*ЧТО НУЖНО СДЕЛАТЬ:*
1. Объясните по тексту о завещании, почему назначение короля единственным наследником было лишь формальным.
2. Продолжите текст о завещании после его последнего предложения.

Она тут же призвала нотариуса, с замечательной твердостью духа продиктовала ему длинное завещание, в котором не забыла ни об одном из своих родственников, помощников или слуг. Она назвала короля своим единственным наследником, но в действительности разделила большую часть своих богатств между королевой Луизой, Кристиной Лотарингской и своим незаконнорожденным внуком Шарлем Овернским, внебрачным сыном Карла IX. Что же до Маргариты, по-прежнему томившейся в Юссоне, то она даже не была упомянута в завещании.

Сохранённые записи:
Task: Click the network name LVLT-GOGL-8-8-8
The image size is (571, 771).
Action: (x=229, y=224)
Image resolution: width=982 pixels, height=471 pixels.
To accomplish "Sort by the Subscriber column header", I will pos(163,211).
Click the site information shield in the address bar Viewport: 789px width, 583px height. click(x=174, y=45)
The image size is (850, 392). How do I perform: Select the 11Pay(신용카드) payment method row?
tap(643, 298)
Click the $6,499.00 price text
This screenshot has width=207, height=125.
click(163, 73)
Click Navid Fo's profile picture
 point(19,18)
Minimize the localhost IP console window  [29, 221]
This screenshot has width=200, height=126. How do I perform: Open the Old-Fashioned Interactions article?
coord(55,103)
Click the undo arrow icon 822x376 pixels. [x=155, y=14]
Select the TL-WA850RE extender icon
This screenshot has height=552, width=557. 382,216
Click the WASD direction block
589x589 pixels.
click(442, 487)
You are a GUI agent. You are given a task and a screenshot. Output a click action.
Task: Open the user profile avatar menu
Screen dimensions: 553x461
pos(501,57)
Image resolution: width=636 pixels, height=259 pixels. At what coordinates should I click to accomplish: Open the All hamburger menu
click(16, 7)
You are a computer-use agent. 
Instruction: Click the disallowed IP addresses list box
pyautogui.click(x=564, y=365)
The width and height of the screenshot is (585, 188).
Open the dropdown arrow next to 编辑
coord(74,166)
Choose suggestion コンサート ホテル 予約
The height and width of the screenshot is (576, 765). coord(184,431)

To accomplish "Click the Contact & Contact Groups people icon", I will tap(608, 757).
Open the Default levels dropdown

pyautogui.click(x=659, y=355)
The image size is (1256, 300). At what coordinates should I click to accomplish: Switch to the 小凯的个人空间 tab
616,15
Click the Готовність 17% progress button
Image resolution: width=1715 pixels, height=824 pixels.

*ОТВЕТЫ:*
1. На деле она разделила большую часть своих богатств между королевой Луизой, Кристиной Лотарингской и незаконнорожденным внуком Шарлем Овернским, внебрачным сыном Карла IX.

2.
Генрих, предупрежденный врачами, не отходит от постели матери. Она любила его, вложила в него столько души, защищала, боготворила, иногда вела себя безрассудно. Ей он был обязан двумя своими коронами, славой своей юности, знанием политики и многими трудными победами. Но, увы, ей он был обязан и гнилой кровью Медичи, и все еще жившей в нем болью из-за невозможности поцеловать холодные губы Марии Конде, и отречениями в Болье, Немуре и Шартре…

Да, конечно, его сыновья любовь подверглась жестоким испытаниям. И он спокойно воспринимал мысль о возможности потерять мать, которая когда-то была для него верной опорой и прибежищем от всех бед. Она уходила, и он оставался в одиночестве, последний оплот пошатнувшегося мира. Он оставался один, лишь тени былого окружали его: его родственница Мария Стюарт, Мария Конде, которую он так любил когда-то, и длинная вереница его молодых друзей – Дю Гаст, Келюс, Можирон, Сен-Мегрен, Жуайёз… И даже его враги – Колиньи, Бюсси, Конде, Гизы, – все они, казалось, звали короля туда, откуда нет возврата.

Для семьи Медичи 5 января был роковым днем. И в этот день, в половине второго, Екатерина испустила дух.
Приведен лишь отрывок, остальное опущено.